→ **PROBLEM TO SOLVE**: Show every line in the material below that contains the word "perform". Case counts.

===== THE RECORDS =====

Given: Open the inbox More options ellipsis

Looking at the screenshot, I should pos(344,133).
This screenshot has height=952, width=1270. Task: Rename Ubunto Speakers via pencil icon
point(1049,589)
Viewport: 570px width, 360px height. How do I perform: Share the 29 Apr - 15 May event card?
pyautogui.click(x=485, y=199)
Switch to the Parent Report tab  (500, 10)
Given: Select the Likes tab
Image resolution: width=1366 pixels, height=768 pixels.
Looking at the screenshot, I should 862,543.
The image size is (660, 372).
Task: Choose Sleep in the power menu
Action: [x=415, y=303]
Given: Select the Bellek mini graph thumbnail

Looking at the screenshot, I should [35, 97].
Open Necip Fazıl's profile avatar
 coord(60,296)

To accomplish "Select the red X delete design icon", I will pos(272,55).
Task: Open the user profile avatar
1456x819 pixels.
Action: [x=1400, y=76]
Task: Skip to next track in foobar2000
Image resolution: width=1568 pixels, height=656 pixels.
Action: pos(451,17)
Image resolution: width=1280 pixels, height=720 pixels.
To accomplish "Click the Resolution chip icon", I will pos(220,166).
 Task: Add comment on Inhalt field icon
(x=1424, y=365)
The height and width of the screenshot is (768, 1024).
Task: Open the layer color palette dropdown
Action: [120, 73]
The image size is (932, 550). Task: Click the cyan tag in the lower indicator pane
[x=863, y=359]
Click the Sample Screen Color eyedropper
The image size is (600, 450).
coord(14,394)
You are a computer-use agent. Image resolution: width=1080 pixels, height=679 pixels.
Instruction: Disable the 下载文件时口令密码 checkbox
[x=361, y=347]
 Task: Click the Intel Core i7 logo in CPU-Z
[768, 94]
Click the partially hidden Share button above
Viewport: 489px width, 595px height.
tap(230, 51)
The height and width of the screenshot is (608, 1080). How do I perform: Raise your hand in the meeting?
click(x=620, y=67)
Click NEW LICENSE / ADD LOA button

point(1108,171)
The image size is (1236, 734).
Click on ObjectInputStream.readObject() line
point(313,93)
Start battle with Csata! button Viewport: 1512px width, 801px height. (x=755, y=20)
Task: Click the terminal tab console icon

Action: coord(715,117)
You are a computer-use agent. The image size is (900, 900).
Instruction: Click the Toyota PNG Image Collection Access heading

=====

→ **SOLUTION FOR THIS PROBLEM**:
Viewport: 570px width, 360px height. How do I perform: Share the 29 Apr - 15 May event card?
The height and width of the screenshot is (608, 1080). How do I perform: Raise your hand in the meeting?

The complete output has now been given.